You are viewing a plain text version of this content. The canonical link for it is here.

Posted to common-user@hadoop.apache.org by Nathan Marz <na...@gmail.com> on 2010/01/03 20:30:29 UTC

Mathematics behind Hadoop-based systems

I did some analysis on the performance of Hadoop-based workflows. Some of
the results are counter-intuitive so I thought the community at large would
be interested:

http://nathanmarz.com/blog/hadoop-mathematics/

Would love to hear any feedback or comments you have.
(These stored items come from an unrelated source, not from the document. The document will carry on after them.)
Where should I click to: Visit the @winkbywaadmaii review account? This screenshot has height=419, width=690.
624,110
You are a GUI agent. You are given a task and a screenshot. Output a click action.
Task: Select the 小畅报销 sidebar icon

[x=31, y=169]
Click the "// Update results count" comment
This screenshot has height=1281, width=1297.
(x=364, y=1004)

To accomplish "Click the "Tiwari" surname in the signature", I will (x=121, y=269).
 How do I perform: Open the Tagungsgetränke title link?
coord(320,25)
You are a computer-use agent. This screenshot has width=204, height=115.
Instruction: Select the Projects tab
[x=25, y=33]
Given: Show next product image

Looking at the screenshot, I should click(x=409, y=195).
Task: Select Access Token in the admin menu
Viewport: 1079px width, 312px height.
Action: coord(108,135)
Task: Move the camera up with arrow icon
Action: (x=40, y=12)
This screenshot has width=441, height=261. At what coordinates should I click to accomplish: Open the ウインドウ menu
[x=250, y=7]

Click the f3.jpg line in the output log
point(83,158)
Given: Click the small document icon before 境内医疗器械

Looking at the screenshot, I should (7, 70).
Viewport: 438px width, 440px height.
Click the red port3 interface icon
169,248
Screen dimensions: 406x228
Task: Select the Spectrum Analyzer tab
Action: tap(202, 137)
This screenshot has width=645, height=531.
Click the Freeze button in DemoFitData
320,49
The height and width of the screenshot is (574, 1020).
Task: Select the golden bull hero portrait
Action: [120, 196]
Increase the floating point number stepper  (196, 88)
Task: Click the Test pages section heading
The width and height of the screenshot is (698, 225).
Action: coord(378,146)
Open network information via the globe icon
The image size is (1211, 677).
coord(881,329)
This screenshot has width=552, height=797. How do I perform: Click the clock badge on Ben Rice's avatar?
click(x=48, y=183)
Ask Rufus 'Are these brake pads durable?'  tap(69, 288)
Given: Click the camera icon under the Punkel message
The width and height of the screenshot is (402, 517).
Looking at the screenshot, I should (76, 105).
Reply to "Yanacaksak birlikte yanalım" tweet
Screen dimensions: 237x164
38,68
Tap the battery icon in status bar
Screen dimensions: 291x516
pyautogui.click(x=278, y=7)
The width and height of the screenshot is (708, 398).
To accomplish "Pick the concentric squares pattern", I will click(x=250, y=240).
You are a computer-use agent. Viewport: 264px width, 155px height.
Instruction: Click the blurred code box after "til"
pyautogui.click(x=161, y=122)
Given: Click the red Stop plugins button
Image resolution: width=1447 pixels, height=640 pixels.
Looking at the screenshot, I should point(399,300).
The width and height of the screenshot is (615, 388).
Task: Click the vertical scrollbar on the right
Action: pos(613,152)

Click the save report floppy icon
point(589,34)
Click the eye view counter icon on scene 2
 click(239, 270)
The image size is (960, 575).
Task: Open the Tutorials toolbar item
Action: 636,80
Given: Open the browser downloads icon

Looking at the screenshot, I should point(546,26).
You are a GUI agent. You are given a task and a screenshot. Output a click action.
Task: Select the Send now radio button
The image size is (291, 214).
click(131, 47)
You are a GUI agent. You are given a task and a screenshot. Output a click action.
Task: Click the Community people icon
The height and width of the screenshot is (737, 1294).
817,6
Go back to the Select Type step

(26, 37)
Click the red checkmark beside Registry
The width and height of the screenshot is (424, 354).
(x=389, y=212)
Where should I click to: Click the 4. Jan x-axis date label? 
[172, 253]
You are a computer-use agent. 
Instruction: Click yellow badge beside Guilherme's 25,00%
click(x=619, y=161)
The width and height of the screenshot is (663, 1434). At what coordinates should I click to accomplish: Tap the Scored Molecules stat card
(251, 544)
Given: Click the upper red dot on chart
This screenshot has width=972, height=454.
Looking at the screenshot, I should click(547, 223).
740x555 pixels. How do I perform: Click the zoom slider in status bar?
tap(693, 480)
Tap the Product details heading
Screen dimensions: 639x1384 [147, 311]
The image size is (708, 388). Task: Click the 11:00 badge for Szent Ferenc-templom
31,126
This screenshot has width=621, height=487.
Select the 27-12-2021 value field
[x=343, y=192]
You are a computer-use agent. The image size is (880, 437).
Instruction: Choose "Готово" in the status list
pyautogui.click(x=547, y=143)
Re: Mathematics behind Hadoop-based systems

Posted by Nathan Marz <na...@gmail.com>.

That's a great way of putting it: "increasing capacity shifts the
equilibrium". If you work some examples you'll find that it doesn't take
many iterations for a workflow to converge to its stable runtime. There is
some minimum capacity you need for there to be an equilibrium though, or
else the runtime doesn't stabilize.

Regarding the sorting, I believe the complexity in Hadoop is more like n / R
* log(n/R), where R is in the number of reducers. And in practice, I've
found sorting to not take very long. But you're right - fundamentally this
model is an approximation.


On Tue, Jan 5, 2010 at 5:29 PM, Yuri Pradkin <yu...@isi.edu> wrote:

> On Sunday 03 January 2010 11:30:29 Nathan Marz <na...@gmail.com>
> wrote:
> > I did some analysis on the performance of Hadoop-based workflows. Some of
> > the results are counter-intuitive so I thought the community at large
> would
> > be interested:
> >
> > http://nathanmarz.com/blog/hadoop-mathematics/
> >
> > Would love to hear any feedback or comments you have.
> >
>
> Just thinking out loud:  runtime generally is not equal to the "hours of
> data".  In your processing model it's your next iteration that will have
> this
> amount of data.  By equating them, you're assuming an equilibrium case.
>  But
> if you're in an equilibrium, what would increasing the capacity mean? - I
> think it'd mean that you process your so-far accumulated data faster, so
> your
> next iteration will have less data to process and so on until you get to a
> new
> equilibrium (but how fast will you get there?).  Lesson learned: increasing
> capacity shifts equilibrium.  It's kind of like a reaction time of your
> system...  Sometimes, I imagine, as long as you're keeping up with the
> arrival
> rate you don't care if it takes a week's full or a day's.  In fact there
> may
> be some constraints on the minimum size of the input.
>
> Another comment: you're assuming that processing time is linear in the
> input
> size.  Of course it depends on the processing you're doing, but even if
> YOUR
> processing is linear, Hadoop needs to sort keys, and that is at best
> O(n*log(n)), so there is inherent non-linearity present.
>
> Similarly about the number of nodes: doubling your nodes will not double
> your
> service rate for a variety of reasons.
>
>  -Yuri
>



-- 
Nathan Marz
Twitter: @nathanmarz
http://nathanmarz.com

Re: Mathematics behind Hadoop-based systems

Posted by Yuri Pradkin <yu...@isi.edu>.

On Sunday 03 January 2010 11:30:29 Nathan Marz <na...@gmail.com> wrote:
> I did some analysis on the performance of Hadoop-based workflows. Some of
> the results are counter-intuitive so I thought the community at large would
> be interested:
> 
> http://nathanmarz.com/blog/hadoop-mathematics/
> 
> Would love to hear any feedback or comments you have.
> 

Just thinking out loud:  runtime generally is not equal to the "hours of 
data".  In your processing model it's your next iteration that will have this 
amount of data.  By equating them, you're assuming an equilibrium case.  But 
if you're in an equilibrium, what would increasing the capacity mean? - I 
think it'd mean that you process your so-far accumulated data faster, so your 
next iteration will have less data to process and so on until you get to a new 
equilibrium (but how fast will you get there?).  Lesson learned: increasing 
capacity shifts equilibrium.  It's kind of like a reaction time of your 
system...  Sometimes, I imagine, as long as you're keeping up with the arrival 
rate you don't care if it takes a week's full or a day's.  In fact there may 
be some constraints on the minimum size of the input.

Another comment: you're assuming that processing time is linear in the input 
size.  Of course it depends on the processing you're doing, but even if YOUR 
processing is linear, Hadoop needs to sort keys, and that is at best 
O(n*log(n)), so there is inherent non-linearity present.

Similarly about the number of nodes: doubling your nodes will not double your 
service rate for a variety of reasons.

  -Yuri